What is needed:
Please transcribe the data exactly as shown, skipping the images.
----
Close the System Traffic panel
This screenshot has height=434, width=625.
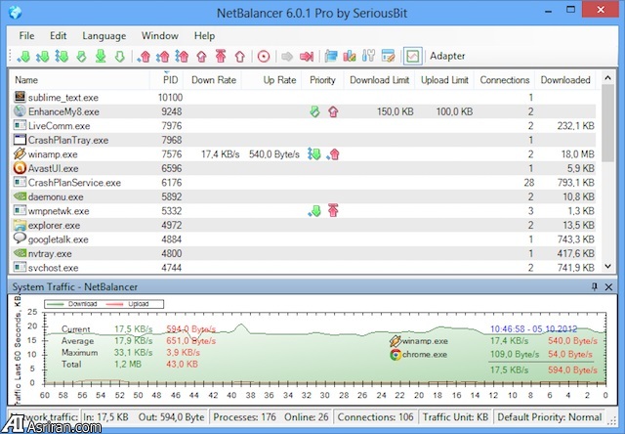pos(608,285)
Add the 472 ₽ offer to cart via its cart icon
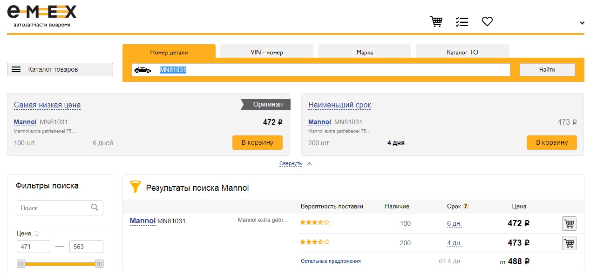This screenshot has height=274, width=590. pyautogui.click(x=569, y=223)
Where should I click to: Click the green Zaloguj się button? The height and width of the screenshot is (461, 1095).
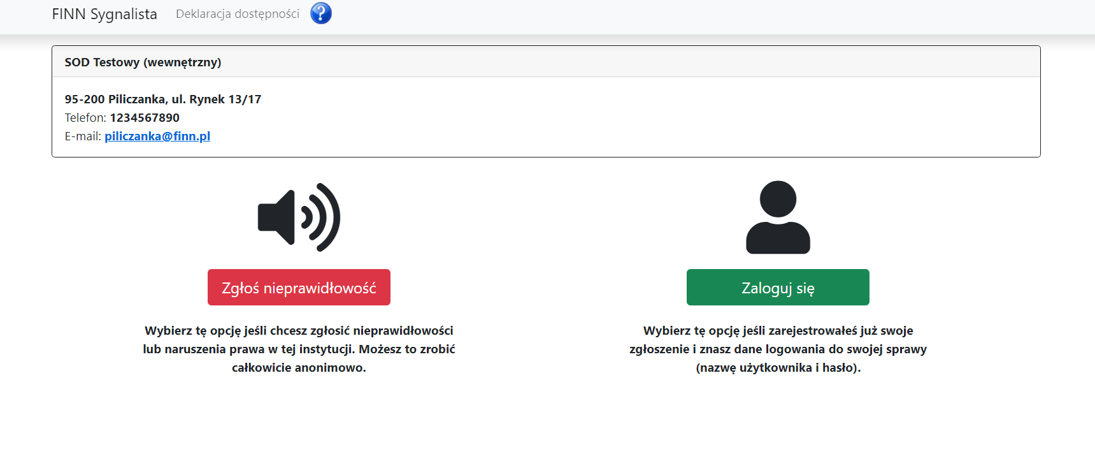click(x=778, y=288)
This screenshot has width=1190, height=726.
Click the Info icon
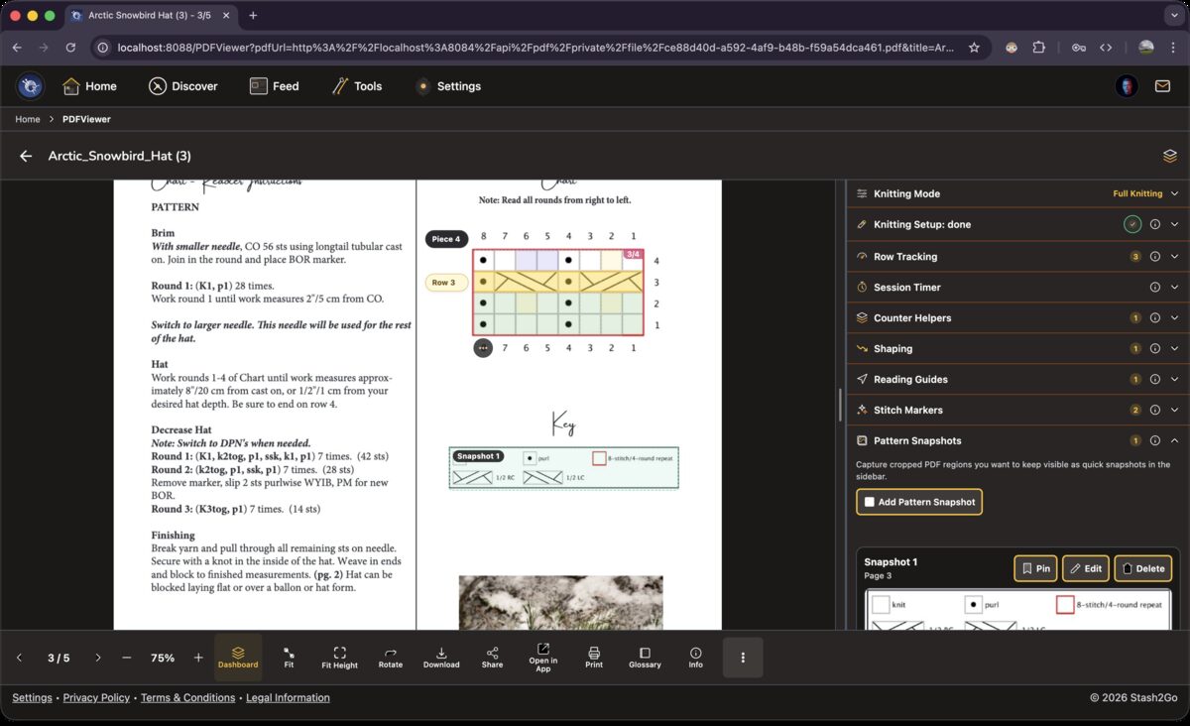click(x=696, y=657)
----
Reply to the exercise:
Close the System Traffic panel
This screenshot has height=434, width=625.
pos(608,285)
Add the 472 ₽ offer to cart via its cart icon
This screenshot has height=274, width=590. pyautogui.click(x=569, y=223)
Where should I click to: Click the green Zaloguj się button? The height and width of the screenshot is (461, 1095).
click(x=778, y=288)
This screenshot has width=1190, height=726.
Click the Info icon
click(x=696, y=657)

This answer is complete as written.